Des stratégies pour remettre l’économie nationale sur les rails ont été débattues lors d’une session du conseil de politique économique.

Après le Covid-19 et les autres chocs internes qui ont impacté les économies de la Communauté économique et monétaire de l’Afrique centrale (Cemac) ces dernières années, l’heure est à la relance. Cette la préoccupation a constitué la trame de fonds de la réunion du conseil la politique économique, le 17 décembre dernier à Yaoundé. En effet, avec la chute des cours du pétrole, la crise au Nord-Ouest et au Sud-Ouest, l’incendie de la Sonara et plus récemment, la crise sanitaire Covid-19, les économies de la sous-région et celle du Cameroun ont connu un véritable impact, ayant conduit à la baisse des cours des matières premières, à la diminution des transferts de fonds et à la baisse de la demande et de l’offre domestiques. Résultat, on a assisté à un fort ralentissement de l’activité économique, à un accroissement de la dépense de même qu’à une baisse des recettes de l’Etat. Les entreprises et les ménages ont également été secoués et aujourd’hui, le pouvoir d’achat et les chiffres d’affaires sont en baisse.

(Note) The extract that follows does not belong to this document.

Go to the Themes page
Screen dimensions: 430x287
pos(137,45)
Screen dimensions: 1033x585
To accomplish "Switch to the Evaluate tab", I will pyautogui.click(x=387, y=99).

Bien que des mesures budgétaires et monétaires aient été prises au niveau de la sous-région et au Cameroun en particulier pour préserver l’économie, il demeure qu’elles restent des actions immédiates de résilience. En ouvrant les assises du conseil, Isaac Tamba, directeur général de l’Economie et de la programmation des investissements publics au ministère de l’Economie, de la Planification et de l’Aménagement du territoire, précise qu’il est question de proposer des actions visant à concourir à la relance effective de l’activité économique.

Placé sous le thème : « La relance économique post Covid-19 », l’évènement a été articulé autour des thématiques telles que l’efficacité des instruments budgétaires et l’adéquation des instruments monétaires dans la politique de relance. Le premier sujet a été structuré autour des questions liées aux mesures budgétaires déjà prises, les sources de financement privilégiées et les conditions d’efficacité desdites mesures. Le second quant à lui, a permis de se pencher sur les mesures monétaires prises ainsi que les conditions visant à renforcer l’efficacité de ces mesures. « Chaque exposant devra répondre à la question : vomment s’assurer de la coordination des politiques budgétaires et monétaires », a indiqué Isaac Tamba.